1. The overall induction seemed to be weak with the highest induction coefficient being 2.5. How did this compare to your previous study (ref 19)? A discussion regarding this and maybe suggestions on how to improve induction would be helpful.

             Thanks for your thoughtful comment on this. As you pointed out, the induction coefficient values from eGFP-loop2 was much less than that of WCB employing znt promoter and egfp as reporter gene. It was natural because one used native eGFP as reporter and the other used inactivated eGFP-loop2 as sensor molecule. In case of native eGFP, all expressed proteins were fluorescent, while only a portion of eGFP-loop2 was fluorescent. In addition, the stability of split-eGFP was less than the native eGFP.

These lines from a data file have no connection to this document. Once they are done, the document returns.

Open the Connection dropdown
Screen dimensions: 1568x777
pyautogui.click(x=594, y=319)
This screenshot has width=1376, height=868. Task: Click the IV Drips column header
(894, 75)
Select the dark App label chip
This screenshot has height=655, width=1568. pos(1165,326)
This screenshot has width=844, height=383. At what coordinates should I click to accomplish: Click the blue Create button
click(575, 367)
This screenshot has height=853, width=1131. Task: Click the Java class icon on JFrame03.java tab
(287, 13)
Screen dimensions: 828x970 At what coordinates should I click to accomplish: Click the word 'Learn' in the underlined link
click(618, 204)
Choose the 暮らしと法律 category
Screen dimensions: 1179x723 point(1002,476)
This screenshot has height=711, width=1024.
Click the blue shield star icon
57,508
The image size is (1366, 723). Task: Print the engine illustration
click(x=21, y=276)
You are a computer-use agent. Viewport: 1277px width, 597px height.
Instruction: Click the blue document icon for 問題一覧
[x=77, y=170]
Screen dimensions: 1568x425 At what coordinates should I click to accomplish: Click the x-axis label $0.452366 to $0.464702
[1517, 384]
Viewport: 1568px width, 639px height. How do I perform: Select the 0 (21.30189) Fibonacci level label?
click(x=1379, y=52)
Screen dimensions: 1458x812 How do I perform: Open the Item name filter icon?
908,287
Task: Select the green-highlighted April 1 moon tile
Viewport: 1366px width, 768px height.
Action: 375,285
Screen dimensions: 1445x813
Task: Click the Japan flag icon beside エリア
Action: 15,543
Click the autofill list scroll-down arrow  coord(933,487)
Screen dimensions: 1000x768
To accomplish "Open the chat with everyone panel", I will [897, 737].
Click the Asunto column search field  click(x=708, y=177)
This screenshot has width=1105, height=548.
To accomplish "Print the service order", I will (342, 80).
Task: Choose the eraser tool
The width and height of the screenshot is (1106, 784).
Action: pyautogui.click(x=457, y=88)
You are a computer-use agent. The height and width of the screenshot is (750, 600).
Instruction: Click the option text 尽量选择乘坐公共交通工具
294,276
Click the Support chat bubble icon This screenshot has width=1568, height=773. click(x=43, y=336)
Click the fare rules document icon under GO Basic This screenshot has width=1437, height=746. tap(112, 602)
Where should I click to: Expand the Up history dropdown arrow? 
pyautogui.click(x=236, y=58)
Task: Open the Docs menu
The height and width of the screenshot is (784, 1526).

             To enhance the sensitivity of our sensor, it was necessary to improve the stability by introducing point mutations based on structural analysis. It would be future goal of our study and should be answered to use our system as platform for biosensors.

             The additional discussion was included in the revised MS.

Author Response File: Author Response.pdf

Round  2

Reviewer 2 Report

Thank you for your thorough response. They adequately addressed my concerns. I would still recommend the figure showing the comparison of eGFP-loop2 and native eGFP (the one you included in the response) to be included in the manuscript, as it is still good to know the overall fluroescence intensity of the engineered protein. 

Author Response

Thanks for your comment.

We agreed to your suggestion and the figure showing the comparison of orignal fluorescence signal from eGFP-loop2, E. coli with and without  native GFP in the presence of cadmium is now included in the revised MS as supplementary figure. The explanation about this was addresed in the Results section.